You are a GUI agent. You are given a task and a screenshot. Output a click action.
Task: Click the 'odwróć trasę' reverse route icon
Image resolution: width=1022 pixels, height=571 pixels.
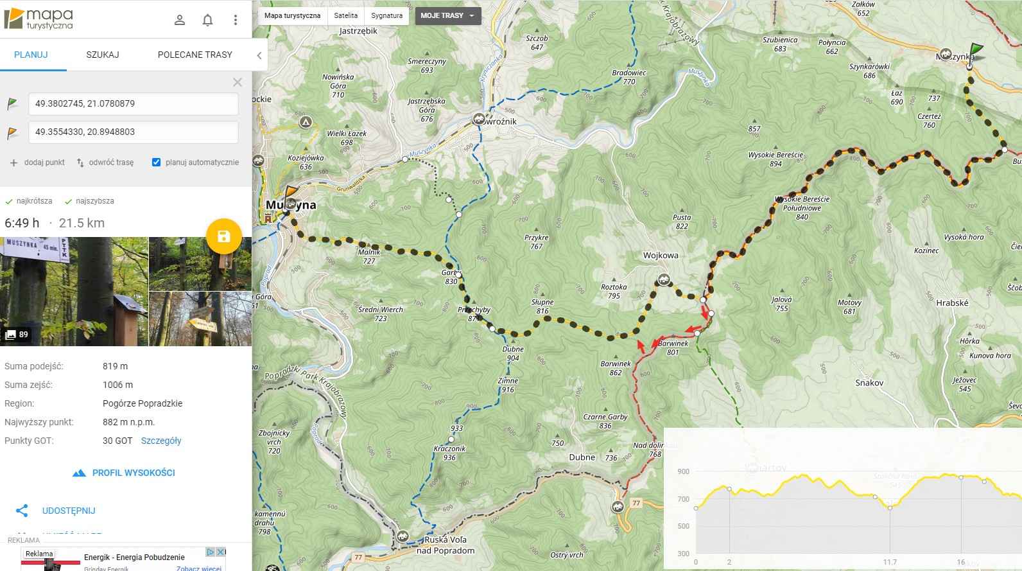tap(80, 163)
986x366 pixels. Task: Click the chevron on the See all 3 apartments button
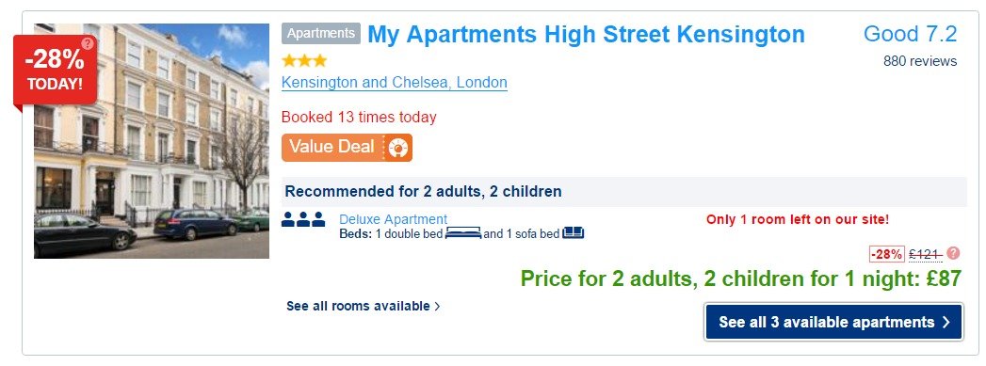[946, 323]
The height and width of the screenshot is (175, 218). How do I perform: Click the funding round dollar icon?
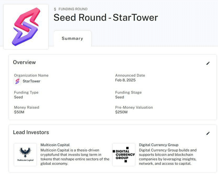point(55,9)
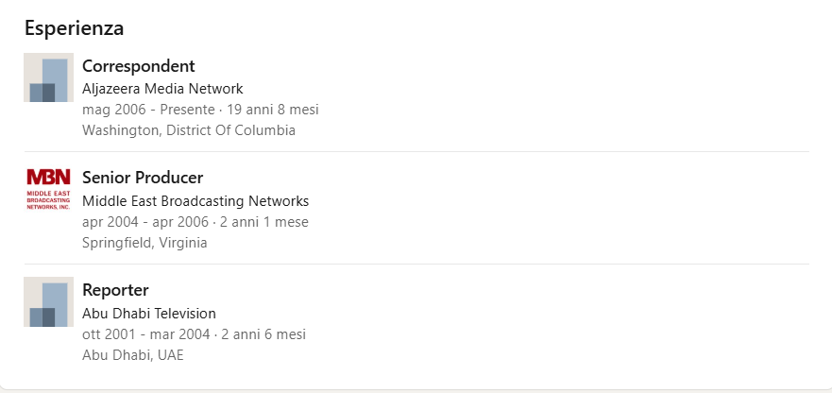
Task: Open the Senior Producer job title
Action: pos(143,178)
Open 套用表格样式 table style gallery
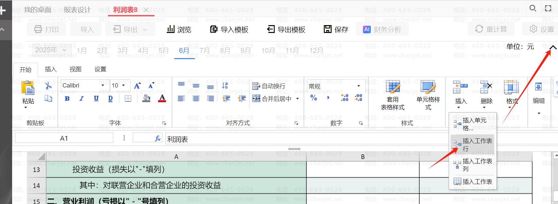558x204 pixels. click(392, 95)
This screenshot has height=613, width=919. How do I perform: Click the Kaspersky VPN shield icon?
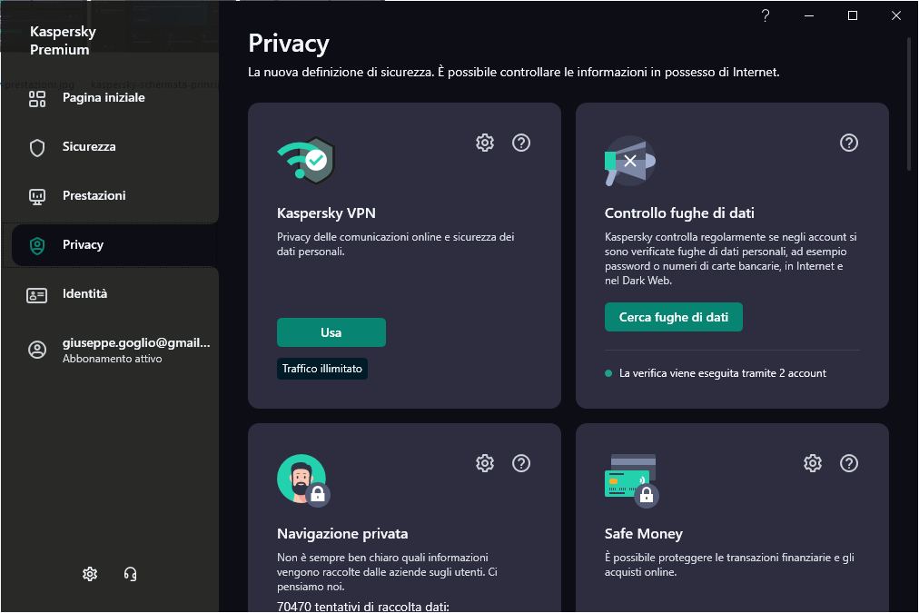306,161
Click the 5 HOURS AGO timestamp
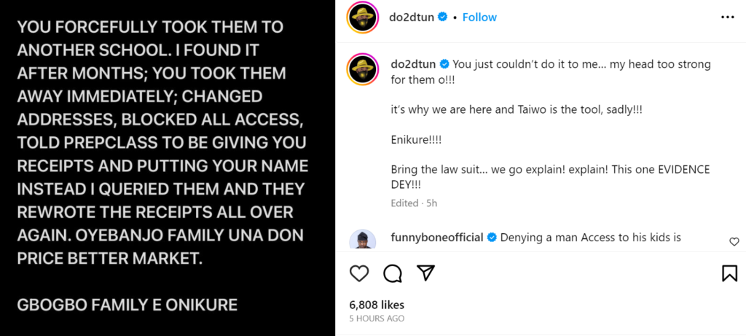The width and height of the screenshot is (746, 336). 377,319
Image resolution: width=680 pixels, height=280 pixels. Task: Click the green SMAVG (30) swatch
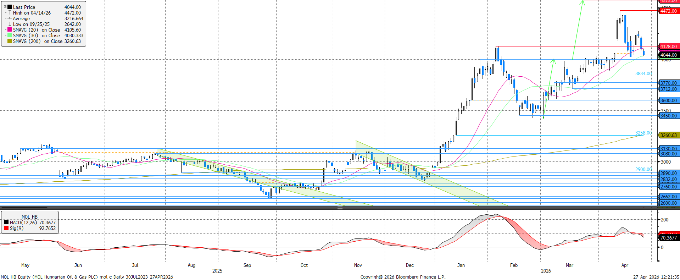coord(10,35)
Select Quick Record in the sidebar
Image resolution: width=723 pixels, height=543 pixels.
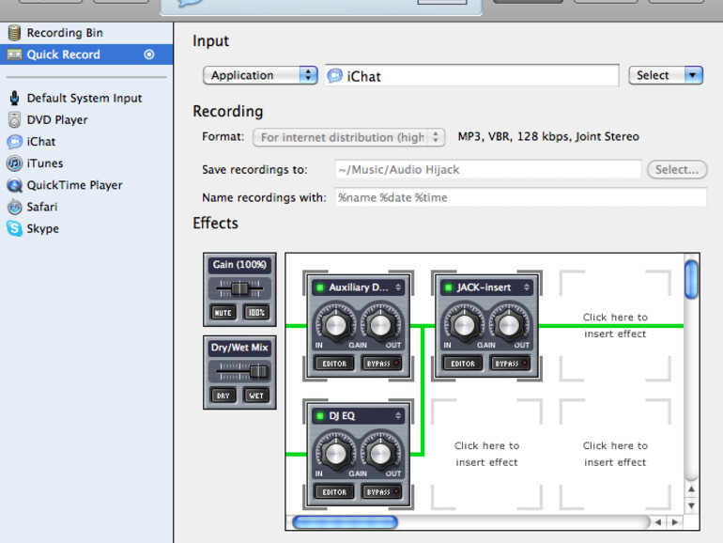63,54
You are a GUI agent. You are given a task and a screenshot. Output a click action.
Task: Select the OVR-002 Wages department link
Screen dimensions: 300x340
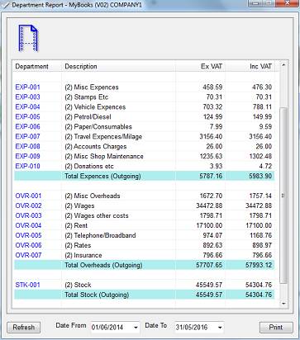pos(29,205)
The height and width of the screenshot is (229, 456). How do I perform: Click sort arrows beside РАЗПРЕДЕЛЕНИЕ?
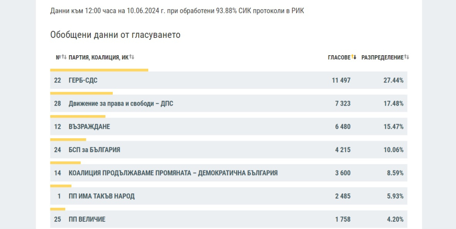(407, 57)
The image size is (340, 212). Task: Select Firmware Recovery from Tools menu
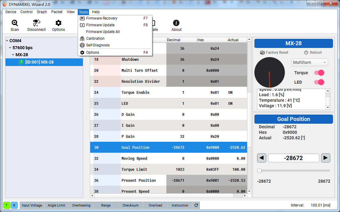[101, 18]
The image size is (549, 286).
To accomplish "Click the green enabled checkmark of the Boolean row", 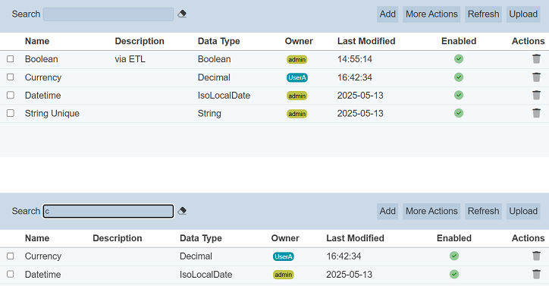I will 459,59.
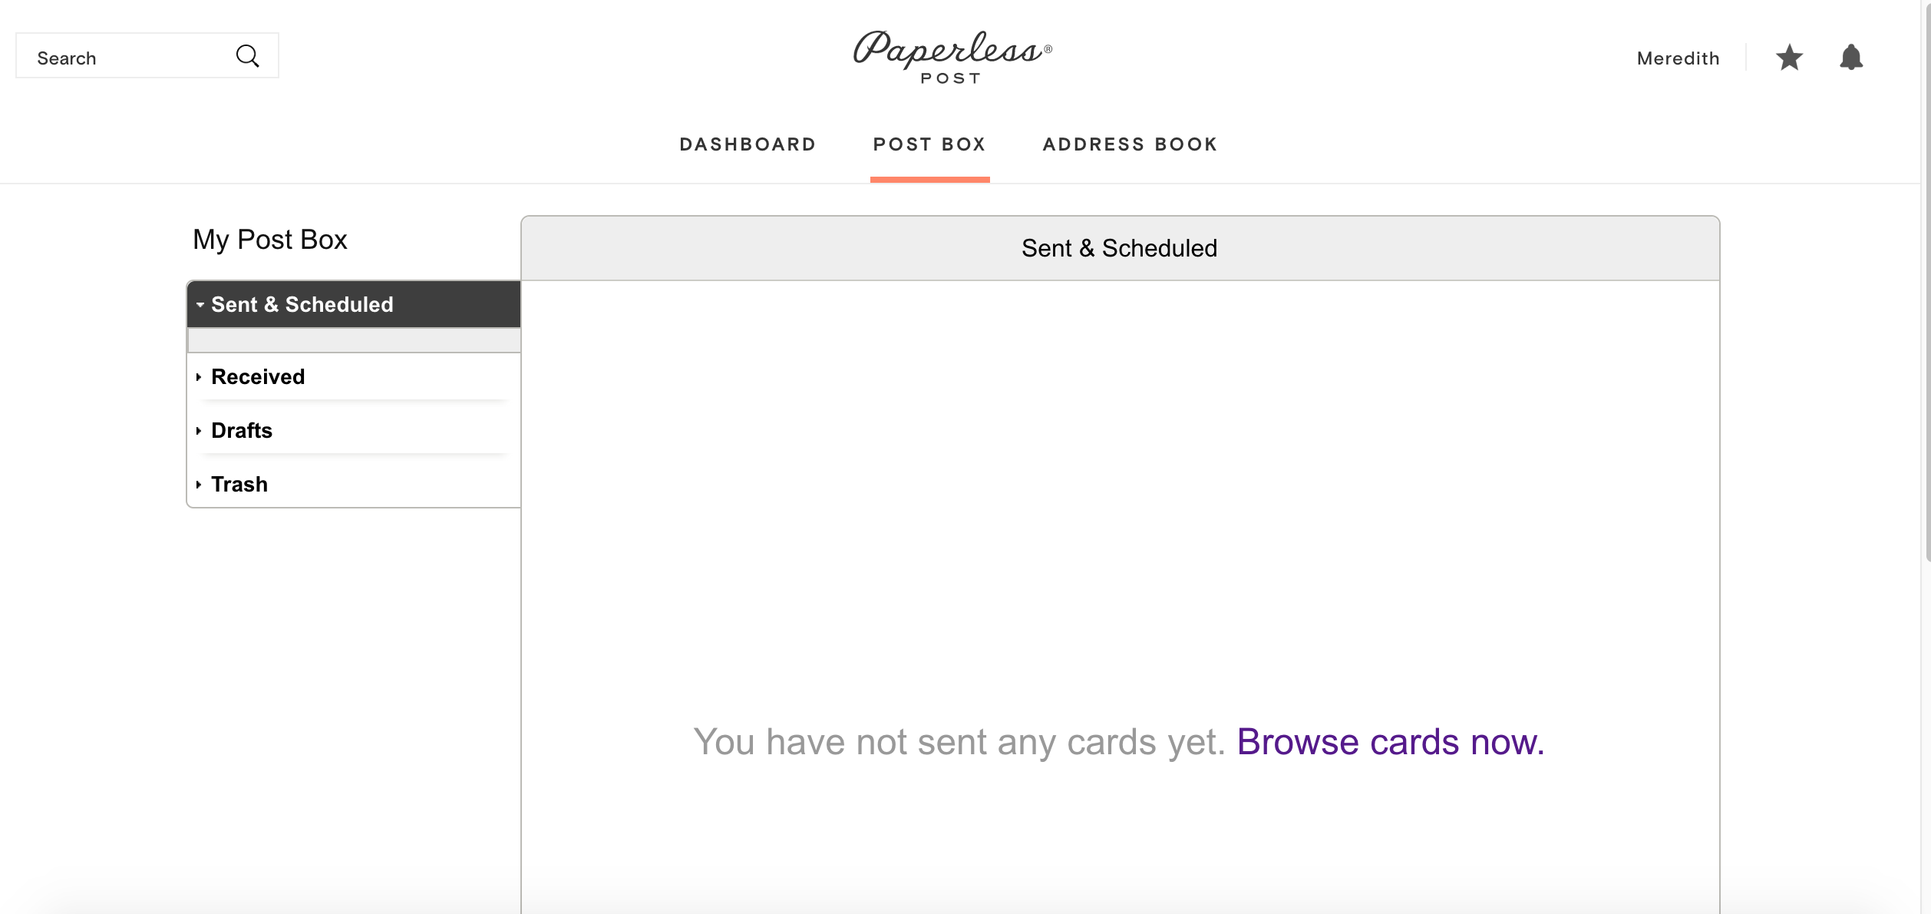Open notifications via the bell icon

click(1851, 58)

§ §

WORK REQUIRED: In the entries above, find the line that contains "Task: Select the" and the line that contains "The image size is (549, 286).". Reproduce exactly those two lines and every line between them, but not the pictures.

RESPONSE FOR THIS EXERCISE:
Task: Select the OVR-002 Wages department link
Screen dimensions: 300x340
pos(29,205)
The height and width of the screenshot is (229, 456). How do I perform: Click sort arrows beside РАЗПРЕДЕЛЕНИЕ?
(407, 57)
The image size is (340, 212). Task: Select Firmware Recovery from Tools menu
[101, 18]
The image size is (549, 286).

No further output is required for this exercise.